2020 was a year like no other. It was completely unexpected and included things I never thought I would do in my life.
An incredible year
Given all the limits and constraints of the year, I found it incredible in many ways. Some things of course I'm hoping we move on from. But I've learned so much, and continue to learn from all that has been thrown at us.
My meditation practice allows me a welcome space to sit with the tragedy of the year, and the heightened visibility of inequality and privilege demonstrated through the virus's progression through different communities and countries and the BLM movements. A clear re-evaluation of life and what to do with the privilege that I have is an ongoing project.
Perhaps we've all come to value our health and way of life more than ever before. We can more easily recognise the gifts of our health and our privilege and ensure we use these gifts well in our daily lives.
Start small, for achievable and sustainable progress. From how we make ourselves more resilient in our own health, through our lifestyle and dietary choices, to how we interact with others and treat our neighbours and engage with our local communities.
My top tips for every day:
There are lessons for each of us from 2020. If any positives are to come of last year, let's find them and take them to heart.
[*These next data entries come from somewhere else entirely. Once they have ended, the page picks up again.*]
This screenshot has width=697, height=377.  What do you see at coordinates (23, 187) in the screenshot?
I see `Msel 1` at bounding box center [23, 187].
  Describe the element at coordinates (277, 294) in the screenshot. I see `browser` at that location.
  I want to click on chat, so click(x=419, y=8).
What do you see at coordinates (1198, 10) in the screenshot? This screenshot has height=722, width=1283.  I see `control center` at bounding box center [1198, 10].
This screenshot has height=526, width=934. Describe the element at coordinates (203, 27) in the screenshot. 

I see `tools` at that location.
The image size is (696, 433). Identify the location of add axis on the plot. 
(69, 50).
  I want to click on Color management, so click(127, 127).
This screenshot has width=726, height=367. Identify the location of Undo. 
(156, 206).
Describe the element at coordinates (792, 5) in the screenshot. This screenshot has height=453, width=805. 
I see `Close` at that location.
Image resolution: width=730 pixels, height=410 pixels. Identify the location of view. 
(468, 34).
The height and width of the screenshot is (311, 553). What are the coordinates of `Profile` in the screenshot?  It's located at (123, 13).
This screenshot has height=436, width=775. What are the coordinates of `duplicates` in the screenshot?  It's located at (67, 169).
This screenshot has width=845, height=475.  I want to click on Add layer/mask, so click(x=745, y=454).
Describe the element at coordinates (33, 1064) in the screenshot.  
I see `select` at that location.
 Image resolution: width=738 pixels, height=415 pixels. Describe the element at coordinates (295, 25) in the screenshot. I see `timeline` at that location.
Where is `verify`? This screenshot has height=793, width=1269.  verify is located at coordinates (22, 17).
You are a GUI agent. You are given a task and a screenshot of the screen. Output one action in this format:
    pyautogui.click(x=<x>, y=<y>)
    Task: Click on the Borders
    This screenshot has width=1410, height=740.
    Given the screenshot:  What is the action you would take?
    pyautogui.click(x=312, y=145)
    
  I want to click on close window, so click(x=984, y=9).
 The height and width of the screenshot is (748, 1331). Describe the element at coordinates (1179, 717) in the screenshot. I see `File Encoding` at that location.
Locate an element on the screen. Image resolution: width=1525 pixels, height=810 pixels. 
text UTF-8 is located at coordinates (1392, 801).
Yoga - the art of moving, breathing, sitting and reconnecting to that sense of grounded perspective and awe. Using the practice to become revitalised yet quietened in body, breath and mind, Quiet enough even, to notice and dwell in that internal spaciousness that was the same yesterday as it was the day before that, and the year before that...
It's quicker than you think
All it takes is some simple movements, attention turned towards the breath, and bringing a steadiness and calmness through intentional focus. Then space to sit and be still for a moment. Like any skill, there is a learning curve to establishing the necessary skills and understanding of what you are doing. A practice that suits you and works for you might take a bit of exploration and discovery (this is where a teacher is very helpful). But it's certainly worth the effort.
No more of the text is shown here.